• _PASSAGE_
◆ ◆ ◆ ◆ ◆
Nathan Schrader

Reliability

LLM Reliability Plan

LLM output must be evidence-based or abstain.

Structured JSON responses enforce deterministic behavior.

Hybrid retrieval (vector + keyword) improves recall and precision.

Evaluation is continuous: golden set, regressions, and human review.

Grounding Rules

Every factual claim needs a citation.
If no evidence is found, respond with a safe abstention.
Structured data overrides unstructured retrieval.

Decision

We treat abstention as a product feature, not an error path.

Reliability Pipeline

Structured Output Schema

answer: concise response.
citations: list of evidence references with snippets.
confidence: low | medium | high.
follow_ups: suggested clarifying questions.

Tradeoff

Schema enforcement reduces model flexibility but prevents UI breakage.

Refusal & Escalation

Safety-critical requests require explicit evidence.
If high risk and evidence is weak, escalate to a checklist or supervisor.
Unsupported requests receive an explicit out-of-scope response.
◆ ◆ ◆ ◆ ◆
• _DATA EXTRACT_
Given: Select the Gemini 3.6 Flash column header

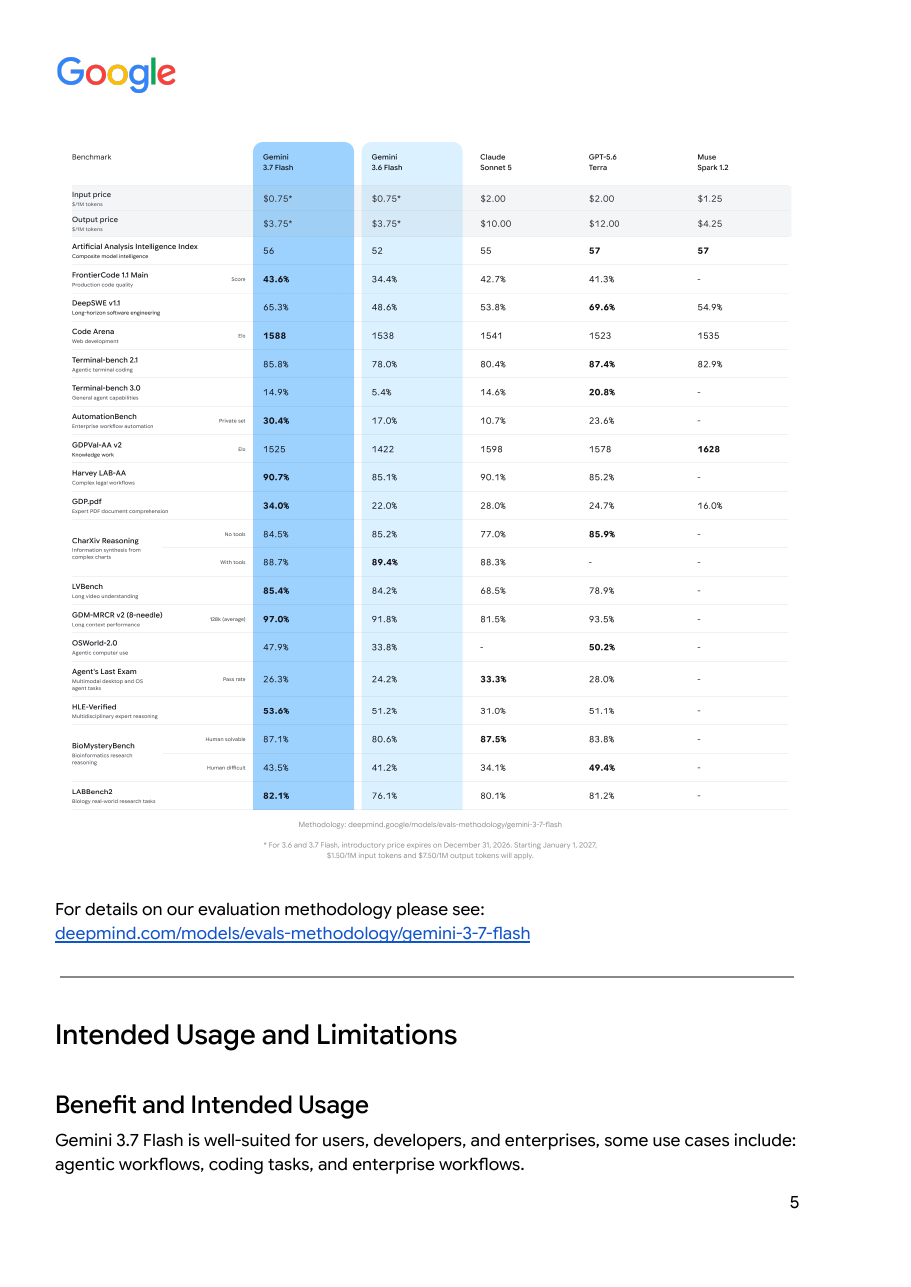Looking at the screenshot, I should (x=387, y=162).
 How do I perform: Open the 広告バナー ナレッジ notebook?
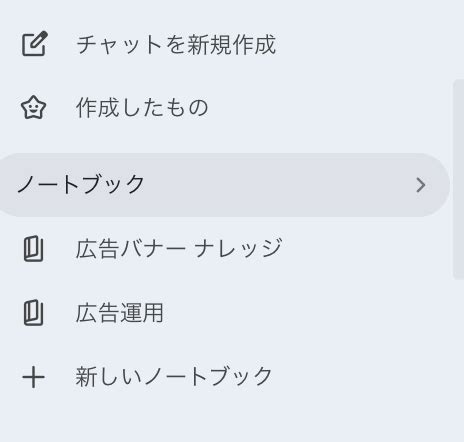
◆ ◆ ◆ ◆ ◆
• _WORK REQUEST_
Can you copy out the LLM reliability plan above word for word, from the first line to the last?

• _EXPECTED ANSWER_
Nathan Schrader

Reliability

LLM Reliability Plan

LLM output must be evidence-based or abstain.

Structured JSON responses enforce deterministic behavior.

Hybrid retrieval (vector + keyword) improves recall and precision.

Evaluation is continuous: golden set, regressions, and human review.

Grounding Rules

Every factual claim needs a citation.
If no evidence is found, respond with a safe abstention.
Structured data overrides unstructured retrieval.

Decision

We treat abstention as a product feature, not an error path.

Reliability Pipeline

Structured Output Schema

answer: concise response.
citations: list of evidence references with snippets.
confidence: low | medium | high.
follow_ups: suggested clarifying questions.

Tradeoff

Schema enforcement reduces model flexibility but prevents UI breakage.

Refusal & Escalation

Safety-critical requests require explicit evidence.
If high risk and evidence is weak, escalate to a checklist or supervisor.
Unsupported requests receive an explicit out-of-scope response.